1a. Objectives (from AD-416)
1) Evaluate the effects of fire, mechanical treatments, livestock grazing, introduced invasive weeds, western juniper expansion, and climate on the vegetation and watershed function of sagebrush steppe rangelands. 2) Improve our understanding of livestock behavior and livestock/environment interactions. Improve tools to manipulate livestock behavior and grazing patterns. 3) Understand mechanisms of weed invasion and develop management strategies that can be used to restore rangelands that have been degraded by weeds or other disturbances.
1b. Approach (from AD-416)
The mission of the Burns unit is to provide the science for sound land and livestock management. This five-year plan builds on a rich history of research at this location, in some cases reaching back to the 1940's. Rangelands of the Great Basin are spatially variable and land ownership patterns are a complex mix of public and private land. Annual weather variation is high, and can obscure vegetation responses to management treatments. Ranching forms the basis of the regional economy, underscoring the importance of forage production, and the large percentage of public land in the region translates into public scrutiny of management actions, and a focus on environmental impacts and biodiversity. Invasive species and expanding juniper populations represent major threats to existing land uses and values. Our research program has evolved with substantial public input and addresses questions raised by our customers. Land managers in this region are faced with information gaps in basic sagebrush steppe ecology, vegetation responses to management actions, plant community restoration, seedling establishment and livestock grazing management. Our research program will fill some of those gaps while expanding and enhancing current ecological theory and building on our long-term data sets. The unit also has a commitment to synthesizing research information and developing management tools. Formerly 5360-11630-005-00D (1/08).
3. Progress Report
Progress was made on all three objectives and their sub objectives during the past year. All the objectives covered in this report fall under National Program 215, Component 1, Problem A. Under Objective 1.A we continue to collect data on the hydrologic inputs and outflows from four small watersheds (< 100ha) near Jordan Valley, Oregon in far southeastern Oregon. This research is cooperative with the ARS unit in Boise, Idaho. The initial research conducted under Objective 1.B has been published and shows that deferment of grazing after prescribed fire had little impact on vegetation composition or productivity. Long-term measurements of both productivity and composition are being continued on the site. We continue to measure both climate and vegetation composition in and outside of our 13 grazing enclosures at the experimental range. This past year we also worked on summarizing and analyzing 70 years of climate data from the experimental range. The focus this past year under Objective 2 has been to summarize and analyze the large data sets associated with the livestock behavior GPS research. The data relates to grazing behavior of different classes of cows, and factors influencing grazing distribution in very large pastures (> 25,000 ha). Data collection has been completed for objective 3.A and we are currently analyzing the data, and several manuscripts have been submitted. Because of the number of zeroes associated with seedling establishment data, we have enlisted the assistance of the Area statistician to ensure the appropriate analysis techniques are applied. Results associated with objective 3.B show that leaf nitrogen productivity (leaf mass per unit of N) was the key trait contributing to variation in N capture among the invasive species tested. A portion of the data has been published and analysis of additional date was continued this past year. The initial results from objective 3.C have been published and additional publications are in progress. Objective 3.D is focused on long-term vegetation trends after juniper management and during the past year vegetation measurements were continued to quantify changes in plant community composition. Manuscript preparation is underway.

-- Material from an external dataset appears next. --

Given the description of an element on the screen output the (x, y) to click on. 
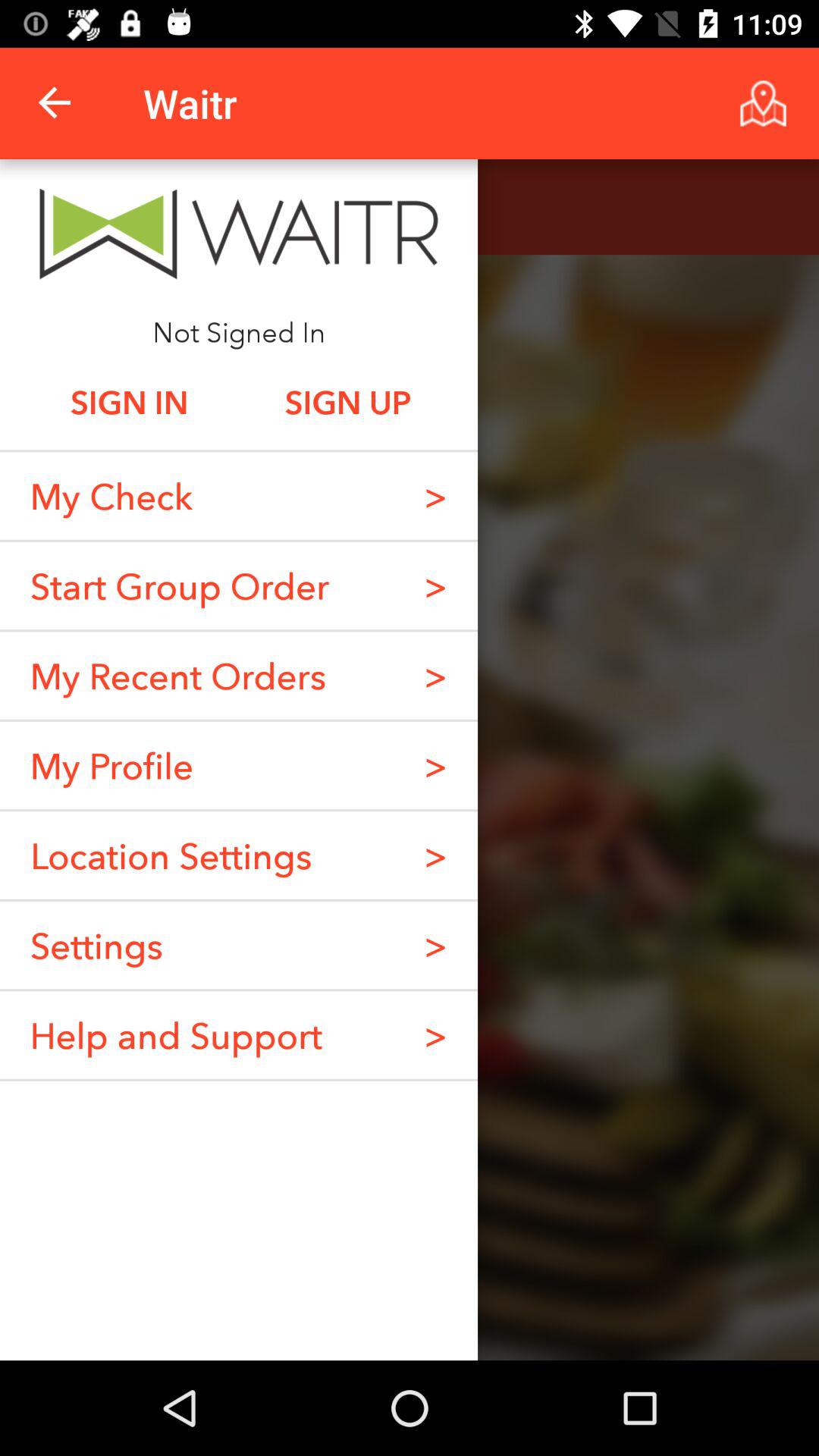
select item next to help and support item (435, 1034)
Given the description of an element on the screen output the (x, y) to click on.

1. Reseeding is commonly used to improve forage production on rangelands. Each year millions of dollars are lost on rangeland reseeding failures. After years of research on this topic, success rates are still variable and relatively low. ARS scientists from Burns, Oregon identified the stage of seedling establishment which appears to limit success rates. Follow-up research is currently underway to incorporate this knowledge into management systems. Better reseeding techniques would improve forage production for both public land management agencies and private landowners.